Bringing every post-booking decision into one calm journey.

CompanyAvelo
RoleProduct Designer
Period2023
Avelo trip management flow

Overview

A redesign of the manage-trip experience that brings itinerary, travelers, add-ons, changes, and payment context into one coherent view across web and mobile.

Core contribution

  • Post-booking journey and task architecture
  • Traveler, itinerary, and add-on management flows
  • Responsive interaction and content hierarchy
  • Edge-case definition and delivery collaboration
01

The challenge

After booking, a trip becomes a collection of decisions.

Travelers return to manage a booking with a specific job in mind: confirm a detail, change a flight, update a traveler, or add something they missed. Those tasks carry urgency and often span separate systems. The design challenge was to reduce that fragmentation without hiding the operational detail people need to feel in control.

02

Experience model

Organize the page around the journey, not the transaction.

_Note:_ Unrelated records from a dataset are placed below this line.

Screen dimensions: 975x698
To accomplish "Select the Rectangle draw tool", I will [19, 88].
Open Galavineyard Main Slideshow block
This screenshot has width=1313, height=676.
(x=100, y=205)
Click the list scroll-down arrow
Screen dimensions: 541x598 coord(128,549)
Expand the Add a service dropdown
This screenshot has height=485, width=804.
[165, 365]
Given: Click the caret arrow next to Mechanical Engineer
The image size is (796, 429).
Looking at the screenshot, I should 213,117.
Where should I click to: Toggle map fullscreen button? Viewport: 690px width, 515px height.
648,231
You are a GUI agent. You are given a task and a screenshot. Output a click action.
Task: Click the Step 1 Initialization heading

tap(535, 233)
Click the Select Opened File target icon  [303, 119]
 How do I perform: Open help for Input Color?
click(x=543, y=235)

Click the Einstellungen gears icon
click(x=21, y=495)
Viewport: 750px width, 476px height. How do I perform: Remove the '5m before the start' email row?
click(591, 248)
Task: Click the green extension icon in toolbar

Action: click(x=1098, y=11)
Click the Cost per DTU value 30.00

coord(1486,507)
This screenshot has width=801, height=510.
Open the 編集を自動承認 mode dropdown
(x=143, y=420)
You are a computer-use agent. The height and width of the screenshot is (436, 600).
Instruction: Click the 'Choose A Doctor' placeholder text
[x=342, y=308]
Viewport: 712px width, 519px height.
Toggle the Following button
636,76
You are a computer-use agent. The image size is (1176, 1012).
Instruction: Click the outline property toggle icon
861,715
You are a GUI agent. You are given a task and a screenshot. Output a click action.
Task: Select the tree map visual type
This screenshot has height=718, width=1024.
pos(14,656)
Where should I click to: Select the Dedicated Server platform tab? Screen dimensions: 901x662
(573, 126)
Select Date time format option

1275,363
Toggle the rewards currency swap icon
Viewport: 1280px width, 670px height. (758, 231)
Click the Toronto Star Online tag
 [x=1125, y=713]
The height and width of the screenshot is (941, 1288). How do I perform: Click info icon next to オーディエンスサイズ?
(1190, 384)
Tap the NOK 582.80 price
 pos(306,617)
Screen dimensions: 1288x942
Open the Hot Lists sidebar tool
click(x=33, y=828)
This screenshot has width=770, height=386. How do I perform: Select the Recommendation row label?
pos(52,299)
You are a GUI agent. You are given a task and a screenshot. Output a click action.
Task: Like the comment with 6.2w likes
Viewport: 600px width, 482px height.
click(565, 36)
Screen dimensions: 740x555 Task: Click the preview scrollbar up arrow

I structured the experience as a persistent trip record. Reservation status, travelers, options, flight segments, and payment history sit in a deliberate sequence, allowing people to scan the whole journey while still moving directly into a task. Primary changes remain visible; secondary detail uses progressive disclosure to keep the page calm.

Avelo trip management flow
03

Interaction design

Make consequential actions clear before they become stressful.

Change and cancellation actions are separated from everyday trip management, while edit controls stay close to the information they affect. Status messaging, completed-item feedback, and contextual add-ons help travelers understand what is already included, what can still change, and what happens next.

04

Responsive continuity

Preserve the same mental model across devices.

The responsive system keeps the order and language of the trip consistent while adapting density for smaller screens. Expandable traveler details, stacked itinerary cards, and full-width actions protect readability without creating a separate mobile logic that users would need to relearn.

Outcome

The resulting concept turns post-booking management into a single, legible journey. Travelers can understand their current state, locate the right action, and move between essential details with less cognitive overhead.